Exercise instructions: Copy out the lines of the records below, and only those lines, from the one with "Instruction: Get Started" through the one with "Given: Click the RSS feeds icon", exactly as they appear.

Provided material:
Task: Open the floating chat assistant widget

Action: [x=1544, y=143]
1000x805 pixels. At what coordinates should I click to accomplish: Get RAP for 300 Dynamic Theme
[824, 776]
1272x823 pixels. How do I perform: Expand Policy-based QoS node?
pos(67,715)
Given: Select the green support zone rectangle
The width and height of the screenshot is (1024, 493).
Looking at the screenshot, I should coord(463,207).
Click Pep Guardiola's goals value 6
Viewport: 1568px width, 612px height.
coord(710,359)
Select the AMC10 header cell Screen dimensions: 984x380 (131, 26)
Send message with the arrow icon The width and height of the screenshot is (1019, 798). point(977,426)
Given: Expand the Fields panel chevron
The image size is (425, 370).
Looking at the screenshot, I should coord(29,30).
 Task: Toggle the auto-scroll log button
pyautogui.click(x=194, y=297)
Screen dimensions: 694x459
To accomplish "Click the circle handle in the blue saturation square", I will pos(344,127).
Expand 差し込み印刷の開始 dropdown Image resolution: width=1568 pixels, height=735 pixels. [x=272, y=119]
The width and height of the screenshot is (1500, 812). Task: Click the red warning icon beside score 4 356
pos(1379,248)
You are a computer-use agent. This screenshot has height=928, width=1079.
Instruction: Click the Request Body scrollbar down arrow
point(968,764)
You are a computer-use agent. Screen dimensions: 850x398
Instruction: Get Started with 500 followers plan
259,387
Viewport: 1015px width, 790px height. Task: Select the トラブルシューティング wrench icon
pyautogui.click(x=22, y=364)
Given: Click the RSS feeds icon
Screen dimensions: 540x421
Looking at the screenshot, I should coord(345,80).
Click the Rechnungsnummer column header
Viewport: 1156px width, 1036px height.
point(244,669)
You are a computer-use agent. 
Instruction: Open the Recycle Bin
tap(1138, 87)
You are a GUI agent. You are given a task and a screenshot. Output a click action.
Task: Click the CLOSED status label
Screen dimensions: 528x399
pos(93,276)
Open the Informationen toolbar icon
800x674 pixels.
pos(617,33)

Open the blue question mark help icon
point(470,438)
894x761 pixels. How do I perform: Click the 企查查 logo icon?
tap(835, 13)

Exercise solution:
Instruction: Get Started with 500 followers plan
259,387
Viewport: 1015px width, 790px height. Task: Select the トラブルシューティング wrench icon
pyautogui.click(x=22, y=364)
Given: Click the RSS feeds icon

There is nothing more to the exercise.